Even though the EU has a lot of institutions such as the Parliament and the Commission who have now taken up the mantle of the protection of human rights, it is the European Court of Justice(ECJ) that must be credited with integrating human rights into the acquis communitaire of the EU.[4] In recent years the ECJ has effectively incorporated not only the provisions of the ECHR, but also the decisions of the European Court of Human Rights into its human rights jurisprudence. However, it must be noted that there is no comprehensive bill of rights for the EU.

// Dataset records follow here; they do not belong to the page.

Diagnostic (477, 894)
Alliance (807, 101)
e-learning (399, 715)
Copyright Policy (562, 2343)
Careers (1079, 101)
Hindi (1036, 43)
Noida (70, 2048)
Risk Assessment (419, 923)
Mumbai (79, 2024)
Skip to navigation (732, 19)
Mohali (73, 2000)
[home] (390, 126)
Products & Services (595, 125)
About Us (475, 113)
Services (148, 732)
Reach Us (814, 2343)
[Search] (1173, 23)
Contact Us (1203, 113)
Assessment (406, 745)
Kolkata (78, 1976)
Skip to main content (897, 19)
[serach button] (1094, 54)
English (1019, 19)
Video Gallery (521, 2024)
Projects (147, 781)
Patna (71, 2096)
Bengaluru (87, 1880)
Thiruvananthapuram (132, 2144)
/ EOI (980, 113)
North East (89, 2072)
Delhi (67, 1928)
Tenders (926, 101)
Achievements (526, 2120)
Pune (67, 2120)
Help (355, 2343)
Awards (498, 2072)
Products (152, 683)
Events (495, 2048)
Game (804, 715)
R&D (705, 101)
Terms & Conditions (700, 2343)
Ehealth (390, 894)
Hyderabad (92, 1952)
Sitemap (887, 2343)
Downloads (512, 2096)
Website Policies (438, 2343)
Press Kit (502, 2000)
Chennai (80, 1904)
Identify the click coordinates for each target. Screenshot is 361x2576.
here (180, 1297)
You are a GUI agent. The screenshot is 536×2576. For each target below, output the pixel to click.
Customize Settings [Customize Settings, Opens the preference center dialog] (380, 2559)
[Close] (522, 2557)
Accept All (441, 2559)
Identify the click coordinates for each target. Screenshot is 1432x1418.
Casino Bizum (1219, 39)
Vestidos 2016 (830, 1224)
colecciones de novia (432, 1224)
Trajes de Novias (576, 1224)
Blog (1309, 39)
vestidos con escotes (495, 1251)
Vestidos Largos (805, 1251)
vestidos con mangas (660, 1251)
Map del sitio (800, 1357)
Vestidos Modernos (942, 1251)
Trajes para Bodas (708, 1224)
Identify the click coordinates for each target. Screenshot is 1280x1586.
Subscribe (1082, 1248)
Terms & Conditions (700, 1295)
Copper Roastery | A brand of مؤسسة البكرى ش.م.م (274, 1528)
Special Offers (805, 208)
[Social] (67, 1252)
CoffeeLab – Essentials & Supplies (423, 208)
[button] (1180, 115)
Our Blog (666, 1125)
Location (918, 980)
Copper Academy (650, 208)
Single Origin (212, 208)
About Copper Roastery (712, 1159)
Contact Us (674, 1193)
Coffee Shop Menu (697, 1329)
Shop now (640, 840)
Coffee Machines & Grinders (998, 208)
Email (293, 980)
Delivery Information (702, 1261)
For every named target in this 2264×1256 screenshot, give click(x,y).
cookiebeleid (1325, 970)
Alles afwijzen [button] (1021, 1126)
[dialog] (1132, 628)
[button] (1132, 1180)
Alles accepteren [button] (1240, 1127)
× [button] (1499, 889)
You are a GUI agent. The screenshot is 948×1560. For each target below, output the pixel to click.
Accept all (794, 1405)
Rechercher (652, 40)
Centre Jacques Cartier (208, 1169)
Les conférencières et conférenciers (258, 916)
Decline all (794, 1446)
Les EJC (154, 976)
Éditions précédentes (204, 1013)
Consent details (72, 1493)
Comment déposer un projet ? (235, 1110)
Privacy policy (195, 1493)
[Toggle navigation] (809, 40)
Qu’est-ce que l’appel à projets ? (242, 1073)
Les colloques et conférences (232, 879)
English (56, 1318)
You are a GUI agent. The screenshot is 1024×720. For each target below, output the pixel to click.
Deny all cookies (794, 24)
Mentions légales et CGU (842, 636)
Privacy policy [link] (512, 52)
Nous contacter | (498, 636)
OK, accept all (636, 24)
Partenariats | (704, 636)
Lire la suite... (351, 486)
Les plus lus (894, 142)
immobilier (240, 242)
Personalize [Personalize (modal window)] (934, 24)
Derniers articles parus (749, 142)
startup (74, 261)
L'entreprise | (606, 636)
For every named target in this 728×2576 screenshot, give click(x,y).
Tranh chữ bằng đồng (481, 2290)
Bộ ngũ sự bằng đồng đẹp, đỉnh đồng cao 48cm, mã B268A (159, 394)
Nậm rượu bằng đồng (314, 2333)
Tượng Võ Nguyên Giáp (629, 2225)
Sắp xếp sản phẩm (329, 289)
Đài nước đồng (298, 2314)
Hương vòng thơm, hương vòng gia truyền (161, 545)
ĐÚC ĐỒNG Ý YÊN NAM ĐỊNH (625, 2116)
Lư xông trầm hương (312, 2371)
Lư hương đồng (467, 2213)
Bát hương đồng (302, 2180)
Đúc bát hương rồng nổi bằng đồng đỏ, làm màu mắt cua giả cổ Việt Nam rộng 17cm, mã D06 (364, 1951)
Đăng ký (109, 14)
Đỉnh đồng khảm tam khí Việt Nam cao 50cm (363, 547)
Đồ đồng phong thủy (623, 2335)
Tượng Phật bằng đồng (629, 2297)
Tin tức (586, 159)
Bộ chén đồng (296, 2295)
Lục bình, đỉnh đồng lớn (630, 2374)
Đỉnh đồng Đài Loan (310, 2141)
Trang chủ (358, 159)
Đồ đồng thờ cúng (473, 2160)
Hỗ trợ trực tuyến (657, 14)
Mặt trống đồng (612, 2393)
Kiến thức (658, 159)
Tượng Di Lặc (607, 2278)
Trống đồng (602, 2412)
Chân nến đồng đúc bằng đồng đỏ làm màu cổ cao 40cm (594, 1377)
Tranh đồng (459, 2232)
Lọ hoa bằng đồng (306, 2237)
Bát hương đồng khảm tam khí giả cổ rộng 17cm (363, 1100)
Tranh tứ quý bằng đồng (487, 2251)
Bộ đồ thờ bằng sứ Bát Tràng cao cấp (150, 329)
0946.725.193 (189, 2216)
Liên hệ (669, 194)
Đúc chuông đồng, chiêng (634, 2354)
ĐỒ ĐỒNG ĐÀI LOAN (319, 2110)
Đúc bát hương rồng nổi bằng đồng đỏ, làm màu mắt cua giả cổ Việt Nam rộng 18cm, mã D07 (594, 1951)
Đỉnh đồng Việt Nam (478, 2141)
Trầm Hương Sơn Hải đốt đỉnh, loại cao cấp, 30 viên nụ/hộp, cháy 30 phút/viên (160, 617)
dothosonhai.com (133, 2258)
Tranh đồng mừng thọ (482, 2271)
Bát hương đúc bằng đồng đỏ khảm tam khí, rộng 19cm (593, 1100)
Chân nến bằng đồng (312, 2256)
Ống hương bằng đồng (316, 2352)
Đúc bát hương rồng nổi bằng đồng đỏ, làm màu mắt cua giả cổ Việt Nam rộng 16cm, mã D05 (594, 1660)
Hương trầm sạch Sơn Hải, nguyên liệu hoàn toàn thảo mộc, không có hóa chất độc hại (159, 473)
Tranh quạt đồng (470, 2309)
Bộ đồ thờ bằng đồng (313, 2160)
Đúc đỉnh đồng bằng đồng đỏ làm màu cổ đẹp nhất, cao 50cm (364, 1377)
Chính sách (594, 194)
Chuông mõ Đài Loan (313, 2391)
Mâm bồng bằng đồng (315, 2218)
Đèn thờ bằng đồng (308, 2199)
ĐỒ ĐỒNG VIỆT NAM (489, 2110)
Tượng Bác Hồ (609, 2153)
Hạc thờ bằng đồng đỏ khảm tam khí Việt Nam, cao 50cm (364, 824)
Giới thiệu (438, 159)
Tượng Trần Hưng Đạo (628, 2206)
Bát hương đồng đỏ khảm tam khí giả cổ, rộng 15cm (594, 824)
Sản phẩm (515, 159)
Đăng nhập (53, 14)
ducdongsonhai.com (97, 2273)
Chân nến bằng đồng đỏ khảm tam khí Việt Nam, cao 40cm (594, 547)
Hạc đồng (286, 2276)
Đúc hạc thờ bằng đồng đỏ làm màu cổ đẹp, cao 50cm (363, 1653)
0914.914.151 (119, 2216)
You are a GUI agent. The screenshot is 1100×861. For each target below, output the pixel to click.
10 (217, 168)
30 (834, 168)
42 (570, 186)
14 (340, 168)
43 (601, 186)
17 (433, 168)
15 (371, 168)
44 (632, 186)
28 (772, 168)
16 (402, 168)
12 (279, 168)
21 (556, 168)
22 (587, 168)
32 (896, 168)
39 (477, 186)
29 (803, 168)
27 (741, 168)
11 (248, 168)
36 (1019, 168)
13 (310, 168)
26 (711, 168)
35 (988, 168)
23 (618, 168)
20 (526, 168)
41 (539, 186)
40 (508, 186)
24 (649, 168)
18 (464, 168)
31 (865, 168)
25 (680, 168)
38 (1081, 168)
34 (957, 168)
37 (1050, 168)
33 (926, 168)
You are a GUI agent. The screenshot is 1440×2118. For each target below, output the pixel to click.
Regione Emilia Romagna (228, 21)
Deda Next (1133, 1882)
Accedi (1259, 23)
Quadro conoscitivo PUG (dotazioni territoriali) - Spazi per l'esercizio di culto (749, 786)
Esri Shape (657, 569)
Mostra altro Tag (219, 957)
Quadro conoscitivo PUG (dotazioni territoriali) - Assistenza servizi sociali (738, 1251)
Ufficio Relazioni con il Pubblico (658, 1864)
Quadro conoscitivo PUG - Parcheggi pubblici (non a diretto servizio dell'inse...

Though EU is a latecomer in the region, it has managed to push itself to the forefront and become an indomitable spirit in political, social and economic affairs.  EU is undoubtedly facing tough times especially with the latest Brexit and Covid-19 vaccine nationalism that is forcing European countries to prioritize its citizens and their health. EU must therefore be ready to face the challenges of the time which are looking highly problematic with countries closing its borders due to the current health crisis. EU as we discussed above have institutions and tools to sustain its founding principles and values. Nonetheless, the current scenario of the globe is weakening the supremacy of the organization and thus its advocacy in peace, human rights and the rule of law. Henceforth, it will be sensible to argue that the EU is facing not just external threats as far as its existence is concerned. The threats from within the member states due to the disunity and differences in their priority has the potential to further enfeeble the voice of European narration of human rights and a just world. Thus, EU must keep in mind that the deconstruction of its explication of human rights and democracy are taking place in developing countries and in order to maintain its hold on globe order it must keep aside polarity and refurbish its causes of existence.










[1] MacLean, I., Brown, G. W., & MacMillan, A. (2018). The concise Oxford dictionary of politics and international relations. Oxford University Press.


[2] Brosig, M. (2006). Human rights in Europe a fragmented regime? Lang.